Арестовав Михайлова и Желябова, граф Лорис-Меликов уже предвкушал окончательный и близкий разгром «Народной воли» и находился в близком к эйфории состоянии. Известный жандармский генерал, заведующий охранной агентурой, подведомственной дворцовому коменданту, один из первых «жандармов-историков», написавший несколько книг по истории революционного движения в России, А. И. Спиридович[56] так характеризовал графа: «В упоении собственной славы Лорис-Меликов в одном из своих всеподданнейших докладов красиво изобразил государю то успокоение и благополучие, которого он достиг якобы в Империи своими либеральными мерами, смешав непозволительно для государственного человека в одну кучу народ, либеральное общество, политиканов и революционеров. За тот знаменитый доклад, образчик безграничного самомнения, легкомыслия и политического невежества со стороны министра внутренних дел, Россия заплатила спустя немного времени жизнью своего царя-освободителя».
Князь В. П. Мещерский в своих мемуарах «Мои воспоминания», опубликованных в Петербурге в 1898 году, писал: «Чтобы судить о том, как в этом отношении был непостижимо силен граф Лорис-Меликов, достаточно припомнить, что накануне 1 марта государь говорил с сияющим лицом: „Поздравьте меня… Лорис мне возвестил, что последний заговорщик схвачен и что травить меня уже не будут…“»
Но праздновать победу над террористами было слишком рано.
Тревожные сведения стали поступать из-за границы.
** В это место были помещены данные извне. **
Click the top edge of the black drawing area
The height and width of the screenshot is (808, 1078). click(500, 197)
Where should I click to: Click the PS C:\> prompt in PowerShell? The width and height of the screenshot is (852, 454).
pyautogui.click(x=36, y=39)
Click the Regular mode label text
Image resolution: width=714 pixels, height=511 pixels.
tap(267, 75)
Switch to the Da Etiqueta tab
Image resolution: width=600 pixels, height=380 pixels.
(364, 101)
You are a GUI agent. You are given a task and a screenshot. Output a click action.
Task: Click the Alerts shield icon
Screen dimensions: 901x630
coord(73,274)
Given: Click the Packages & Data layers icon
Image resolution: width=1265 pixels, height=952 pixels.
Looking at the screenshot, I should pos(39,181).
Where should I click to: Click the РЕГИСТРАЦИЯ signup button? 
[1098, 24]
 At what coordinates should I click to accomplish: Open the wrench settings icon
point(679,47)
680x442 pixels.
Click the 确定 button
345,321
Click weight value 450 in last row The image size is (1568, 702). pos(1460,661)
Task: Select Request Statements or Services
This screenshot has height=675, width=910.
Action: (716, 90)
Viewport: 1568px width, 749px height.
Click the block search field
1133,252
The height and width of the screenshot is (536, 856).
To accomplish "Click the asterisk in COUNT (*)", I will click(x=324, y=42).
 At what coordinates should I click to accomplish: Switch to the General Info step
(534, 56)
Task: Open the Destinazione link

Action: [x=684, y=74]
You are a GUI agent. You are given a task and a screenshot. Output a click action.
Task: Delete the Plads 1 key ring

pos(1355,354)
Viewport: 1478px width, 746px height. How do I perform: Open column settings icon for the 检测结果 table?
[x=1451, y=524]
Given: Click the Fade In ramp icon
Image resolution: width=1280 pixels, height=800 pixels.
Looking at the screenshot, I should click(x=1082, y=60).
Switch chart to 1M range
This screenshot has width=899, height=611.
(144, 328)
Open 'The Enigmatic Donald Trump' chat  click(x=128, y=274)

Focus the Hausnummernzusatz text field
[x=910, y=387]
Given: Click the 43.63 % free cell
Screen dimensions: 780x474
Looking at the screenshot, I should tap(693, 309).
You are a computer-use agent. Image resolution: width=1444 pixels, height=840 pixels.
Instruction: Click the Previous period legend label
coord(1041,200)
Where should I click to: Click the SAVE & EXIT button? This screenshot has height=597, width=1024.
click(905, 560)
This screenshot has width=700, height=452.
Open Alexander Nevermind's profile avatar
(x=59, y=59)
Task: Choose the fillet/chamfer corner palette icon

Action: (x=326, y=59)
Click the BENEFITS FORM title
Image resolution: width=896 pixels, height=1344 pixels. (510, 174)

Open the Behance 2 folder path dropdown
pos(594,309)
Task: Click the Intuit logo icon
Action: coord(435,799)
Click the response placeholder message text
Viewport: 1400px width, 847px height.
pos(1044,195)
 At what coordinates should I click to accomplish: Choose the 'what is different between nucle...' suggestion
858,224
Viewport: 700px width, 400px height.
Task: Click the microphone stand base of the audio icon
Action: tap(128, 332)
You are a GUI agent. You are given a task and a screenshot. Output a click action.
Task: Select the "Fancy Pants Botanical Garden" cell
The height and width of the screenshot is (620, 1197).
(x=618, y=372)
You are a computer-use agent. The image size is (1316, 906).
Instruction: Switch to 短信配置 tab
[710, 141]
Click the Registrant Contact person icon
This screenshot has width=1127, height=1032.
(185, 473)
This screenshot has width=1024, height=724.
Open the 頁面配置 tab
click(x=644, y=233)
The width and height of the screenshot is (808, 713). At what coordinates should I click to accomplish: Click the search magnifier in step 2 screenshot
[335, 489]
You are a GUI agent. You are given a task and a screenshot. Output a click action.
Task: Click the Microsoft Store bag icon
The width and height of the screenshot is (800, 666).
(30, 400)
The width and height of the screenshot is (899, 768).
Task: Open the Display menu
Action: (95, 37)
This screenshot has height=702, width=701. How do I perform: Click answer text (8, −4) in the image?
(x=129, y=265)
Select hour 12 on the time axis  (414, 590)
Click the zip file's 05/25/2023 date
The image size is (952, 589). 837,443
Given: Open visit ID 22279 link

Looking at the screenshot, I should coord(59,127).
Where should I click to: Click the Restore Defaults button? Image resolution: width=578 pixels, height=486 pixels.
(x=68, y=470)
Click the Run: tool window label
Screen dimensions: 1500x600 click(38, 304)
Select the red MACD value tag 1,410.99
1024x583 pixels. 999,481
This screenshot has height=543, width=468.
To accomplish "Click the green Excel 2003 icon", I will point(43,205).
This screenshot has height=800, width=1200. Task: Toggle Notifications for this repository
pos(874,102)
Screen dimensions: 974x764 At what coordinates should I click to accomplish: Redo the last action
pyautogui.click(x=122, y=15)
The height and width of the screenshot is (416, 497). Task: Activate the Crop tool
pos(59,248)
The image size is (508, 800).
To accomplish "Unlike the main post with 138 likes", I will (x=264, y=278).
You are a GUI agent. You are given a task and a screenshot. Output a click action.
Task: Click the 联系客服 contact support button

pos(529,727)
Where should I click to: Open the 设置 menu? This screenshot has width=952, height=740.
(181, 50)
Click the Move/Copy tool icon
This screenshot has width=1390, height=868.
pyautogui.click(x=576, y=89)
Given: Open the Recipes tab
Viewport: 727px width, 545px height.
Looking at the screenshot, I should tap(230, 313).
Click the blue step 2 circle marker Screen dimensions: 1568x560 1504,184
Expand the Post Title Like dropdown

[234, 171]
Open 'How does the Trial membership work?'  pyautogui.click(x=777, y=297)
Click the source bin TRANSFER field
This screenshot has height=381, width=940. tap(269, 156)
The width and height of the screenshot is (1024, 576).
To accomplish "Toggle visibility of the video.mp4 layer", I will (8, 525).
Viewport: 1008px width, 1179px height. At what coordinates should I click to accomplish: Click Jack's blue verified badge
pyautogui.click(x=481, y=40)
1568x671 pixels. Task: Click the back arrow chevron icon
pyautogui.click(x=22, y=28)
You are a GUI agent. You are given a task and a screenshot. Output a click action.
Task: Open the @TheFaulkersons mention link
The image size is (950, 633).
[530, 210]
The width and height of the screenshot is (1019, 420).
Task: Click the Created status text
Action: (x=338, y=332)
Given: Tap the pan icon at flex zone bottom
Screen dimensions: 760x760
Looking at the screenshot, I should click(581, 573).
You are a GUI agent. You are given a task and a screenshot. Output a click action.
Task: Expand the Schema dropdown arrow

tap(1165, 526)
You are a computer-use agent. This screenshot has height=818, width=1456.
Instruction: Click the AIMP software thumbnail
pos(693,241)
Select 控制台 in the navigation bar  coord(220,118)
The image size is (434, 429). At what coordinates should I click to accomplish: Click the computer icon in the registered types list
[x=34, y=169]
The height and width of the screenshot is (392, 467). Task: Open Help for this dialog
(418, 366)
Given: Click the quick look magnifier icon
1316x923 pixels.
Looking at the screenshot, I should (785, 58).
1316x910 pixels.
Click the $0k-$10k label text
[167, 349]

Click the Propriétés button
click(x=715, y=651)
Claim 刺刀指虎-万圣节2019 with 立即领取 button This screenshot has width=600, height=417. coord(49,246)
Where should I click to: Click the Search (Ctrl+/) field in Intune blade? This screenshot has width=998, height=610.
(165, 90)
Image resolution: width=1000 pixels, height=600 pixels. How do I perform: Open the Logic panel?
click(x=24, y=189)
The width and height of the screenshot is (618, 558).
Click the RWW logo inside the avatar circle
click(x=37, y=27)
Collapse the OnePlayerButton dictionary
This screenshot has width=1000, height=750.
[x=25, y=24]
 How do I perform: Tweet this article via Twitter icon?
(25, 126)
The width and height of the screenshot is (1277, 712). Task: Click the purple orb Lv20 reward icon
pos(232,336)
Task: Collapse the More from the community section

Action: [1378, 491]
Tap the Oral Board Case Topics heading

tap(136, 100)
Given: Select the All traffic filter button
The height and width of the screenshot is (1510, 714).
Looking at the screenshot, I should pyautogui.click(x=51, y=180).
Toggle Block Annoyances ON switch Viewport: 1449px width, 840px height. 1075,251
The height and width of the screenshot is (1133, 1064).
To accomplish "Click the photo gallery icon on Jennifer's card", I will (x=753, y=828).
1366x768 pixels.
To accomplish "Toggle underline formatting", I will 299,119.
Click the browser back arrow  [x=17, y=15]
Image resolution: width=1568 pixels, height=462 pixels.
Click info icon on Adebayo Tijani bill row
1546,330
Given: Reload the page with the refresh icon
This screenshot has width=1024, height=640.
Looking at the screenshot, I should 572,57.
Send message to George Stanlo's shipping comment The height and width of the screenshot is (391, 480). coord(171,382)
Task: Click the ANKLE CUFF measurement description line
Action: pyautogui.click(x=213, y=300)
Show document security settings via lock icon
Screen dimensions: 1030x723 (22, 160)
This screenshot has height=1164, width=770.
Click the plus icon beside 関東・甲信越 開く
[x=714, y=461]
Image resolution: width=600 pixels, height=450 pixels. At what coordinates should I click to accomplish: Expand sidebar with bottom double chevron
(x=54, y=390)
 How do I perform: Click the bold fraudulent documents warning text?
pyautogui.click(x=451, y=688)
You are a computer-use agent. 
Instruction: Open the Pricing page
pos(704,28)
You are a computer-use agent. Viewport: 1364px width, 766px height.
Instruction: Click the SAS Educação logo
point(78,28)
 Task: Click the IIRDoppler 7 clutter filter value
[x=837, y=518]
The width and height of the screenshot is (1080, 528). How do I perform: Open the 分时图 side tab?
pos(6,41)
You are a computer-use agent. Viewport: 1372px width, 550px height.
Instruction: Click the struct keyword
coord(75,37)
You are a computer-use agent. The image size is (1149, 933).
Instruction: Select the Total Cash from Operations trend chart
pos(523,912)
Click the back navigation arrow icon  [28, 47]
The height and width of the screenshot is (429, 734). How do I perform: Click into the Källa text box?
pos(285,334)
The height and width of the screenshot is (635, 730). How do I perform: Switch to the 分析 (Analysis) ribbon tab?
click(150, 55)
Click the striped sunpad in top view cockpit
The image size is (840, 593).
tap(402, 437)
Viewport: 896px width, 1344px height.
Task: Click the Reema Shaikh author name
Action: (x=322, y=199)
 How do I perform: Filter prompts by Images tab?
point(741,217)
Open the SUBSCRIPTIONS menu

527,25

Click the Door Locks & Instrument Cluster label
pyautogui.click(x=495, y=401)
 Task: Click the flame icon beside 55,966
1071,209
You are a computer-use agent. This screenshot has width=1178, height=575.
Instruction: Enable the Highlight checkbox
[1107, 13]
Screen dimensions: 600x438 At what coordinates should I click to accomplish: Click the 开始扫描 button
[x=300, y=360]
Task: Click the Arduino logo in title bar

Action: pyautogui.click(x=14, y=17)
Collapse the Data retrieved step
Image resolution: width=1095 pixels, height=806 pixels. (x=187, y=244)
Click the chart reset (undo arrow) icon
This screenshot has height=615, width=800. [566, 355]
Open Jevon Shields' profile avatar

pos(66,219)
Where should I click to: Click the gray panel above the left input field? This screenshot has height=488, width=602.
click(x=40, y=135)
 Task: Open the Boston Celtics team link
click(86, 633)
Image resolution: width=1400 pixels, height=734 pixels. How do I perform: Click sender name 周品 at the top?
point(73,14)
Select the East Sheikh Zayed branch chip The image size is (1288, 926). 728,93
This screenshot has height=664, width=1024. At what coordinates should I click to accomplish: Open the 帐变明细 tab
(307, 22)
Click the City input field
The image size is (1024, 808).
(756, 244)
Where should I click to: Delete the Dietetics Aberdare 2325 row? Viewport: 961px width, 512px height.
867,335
Заграничной агентуры в аппарате Департамента полиции тогда еще не было, но отдельные его сотрудники и агенты информировали руководство об обстановке в рядах русской эмиграции. Наше внимание привлекли лишь три сообщения из этого ряда.
В информации от 29 ноября 1880 года (с пометкой: «Доложено Его Величеству 2 декабря 1880 года. Генерал-адъютант гр. Лорис-Меликов») говорилось следующее: «Сведения, полученные от заграничных корреспондентов, по-прежнему продолжают утверждать, что русские нигилисты в последнее время начали сознавать свое бессилие и совершенную бесплодность своей пропагандистской деятельности; к этому присовокупляют, что лица, составляющие революционную партию во Франции, считают дело русских нигилистов окончательно потерянным.
Между тем сообщения, доставленные дипломатическим путем, идущим из источников официальных, удостоверяют противоположное и доводят до сведения, что Гартман при посещении им Броше (Broches), одного из наиболее выдающихся социалистов в Лондоне, находящегося в близких отношениях с кружком русских нигилистов, высказывал, что нигилистическая агитация не только продолжает свое дело, но все более и более укрепляется…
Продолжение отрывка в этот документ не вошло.